TRAVAIL À FAIRE.
1. Reproduisez le passage du texte sur le litige de copropriété qui s'ouvre sur les mots contenant « Il dit avoir » et se clôt sur « situation de discrimination. ».
2. D'après le texte sur le litige de copropriété, depuis quand les poubelles de l'immeuble sont-elles placées dans la cour intérieure ?
3. Traduisez en anglais cette phrase du texte sur le litige de copropriété : « Il considère que cette décision a été prise en violation du règlement de copropriété et témoigne de la volonté du syndicat des copropriétaires de lui nuire. »

TEXTE DU DOCUMENT.
··········
M. [O] [S] reproche au syndicat des copropriétaires de lui faire subir une situation matérielle aussi illicite qu’inacceptable constitutive d’un harcèlement moral. Il explique que les poubelles de l’immeuble, autrefois situées dans un local fermé (désormais occupé par des poussettes), sont placées depuis le mois d’août 2013 dans la cour intérieure de l’immeuble, devant ses fenêtres, ce qui nuit à son exercice professionnel (deux bureaux ayant vue directe sur la cour) et lui cause un trouble de jouissance (pollution sonore, olfactive et visuelle). Il considère que cette décision a été prise en violation du règlement de copropriété et témoigne de la volonté du syndicat des copropriétaires de lui nuire. Il ajoute que cette situation a une incidence sur la valeur vénale de ses lots, la perte induite étant évaluée à 1.000 € / m2 soit 100.000 € pour l’ensemble. Il conclut, in fine, au bien-fondé de l’exception d’inexécution soulevée, l’indemnisation de ses préjudices le rendant créancier du syndicat des copropriétaires.

Il dit avoir réitéré à plusieurs reprises dans ses jeux de conclusions une offre de consignation des charges susceptibles d’être dues, sans réaction de la part du syndicat des copropriétaires. Il reproche à ce dernier d’avoir, bien au contraire, voulu engager une procédure de saisie immobilière à son endroit, en le maintenant dans une situation de discrimination.

Il reconnaît que le décompte présenté par le syndicat des copropriétaires a été corrigé pour tenir compte du jugement rendu par le tribunal judiciaire de Paris le 13 janvier 2022. Il considère néanmoins comme surprenant qu’une somme de 937,30 € puisse recouvrir tous les frais d’huissier, débours et autres honoraires d’avocat concernant une entière procédure, a fortiori en l’absence de justificatifs. Il ajoute que tous les frais divers (dont les frais de relance) engagés en parallèle de la procédure judiciaire doivent être déduits du solde restant dû comme étant dépourvus de cause.
··········
DONNÉES FOURNIES.
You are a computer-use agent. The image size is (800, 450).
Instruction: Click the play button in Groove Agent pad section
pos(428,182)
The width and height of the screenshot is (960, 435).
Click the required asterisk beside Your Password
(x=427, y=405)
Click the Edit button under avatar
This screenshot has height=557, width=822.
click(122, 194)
··········
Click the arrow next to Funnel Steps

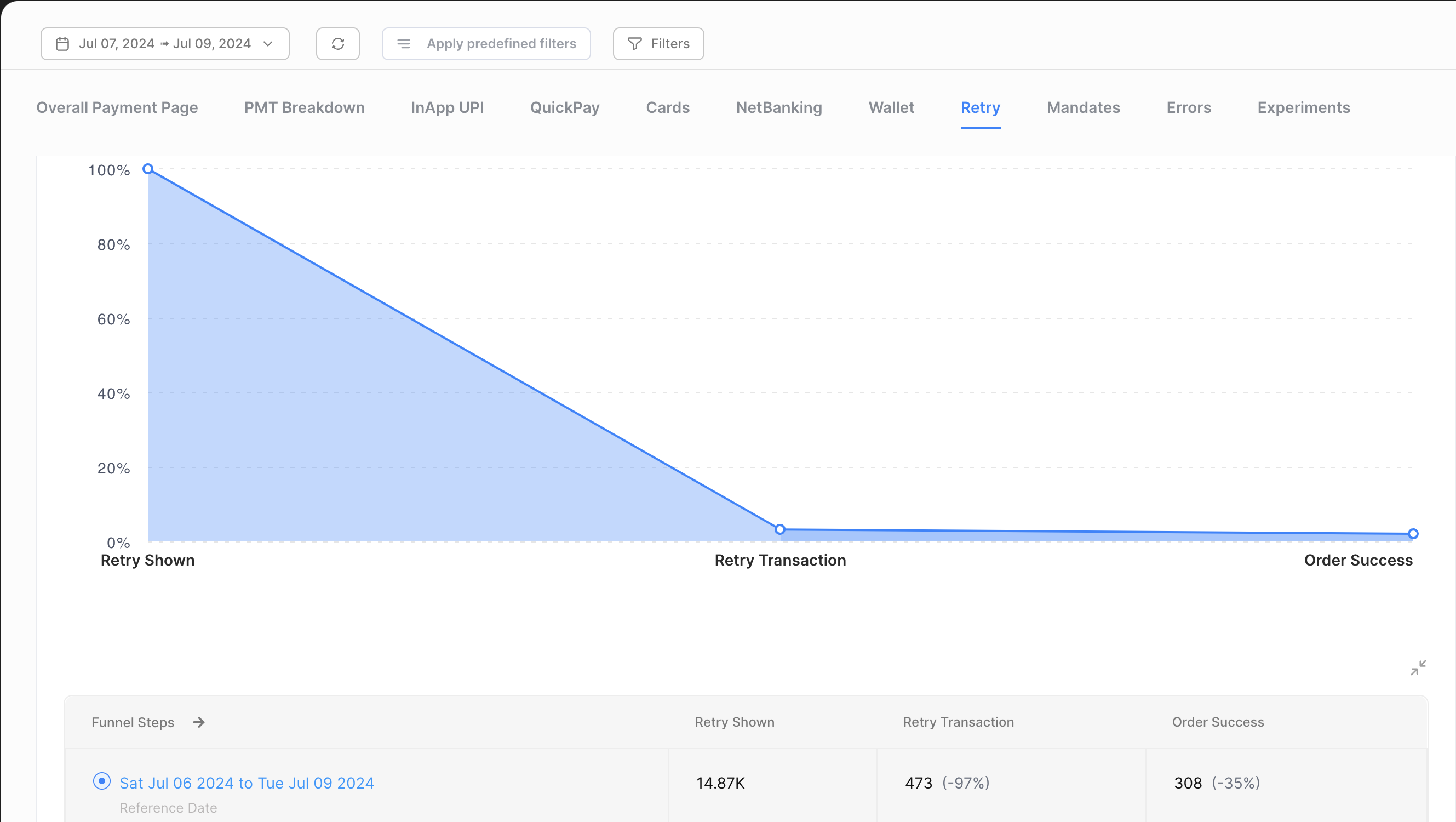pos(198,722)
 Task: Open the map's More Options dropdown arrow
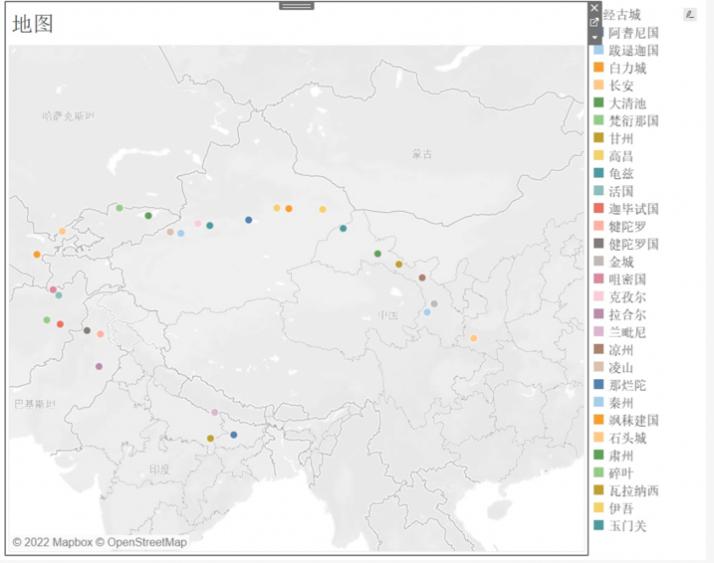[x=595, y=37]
··········
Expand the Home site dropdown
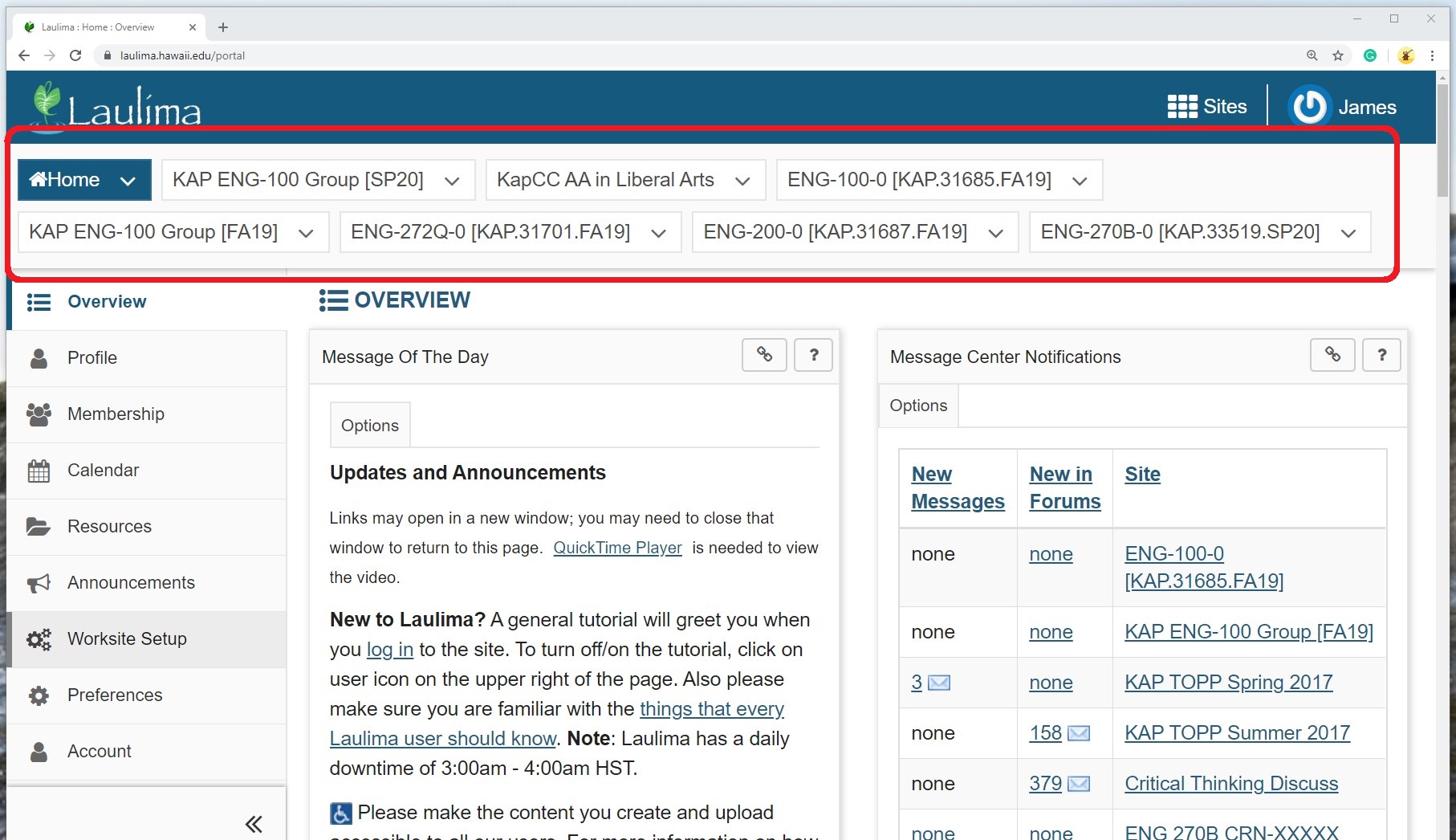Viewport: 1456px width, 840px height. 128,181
··········
RÉPONSES AUX CONSIGNES.
1.
Il dit avoir réitéré à plusieurs reprises dans ses jeux de conclusions une offre de consignation des charges susceptibles d’être dues, sans réaction de la part du syndicat des copropriétaires. Il reproche à ce dernier d’avoir, bien au contraire, voulu engager une procédure de saisie immobilière à son endroit, en le maintenant dans une situation de discrimination.

2. Depuis le mois d'août 2013.

3. He considers that this decision was made in breach of the co-ownership regulations and shows the owners' association's intent to harm him.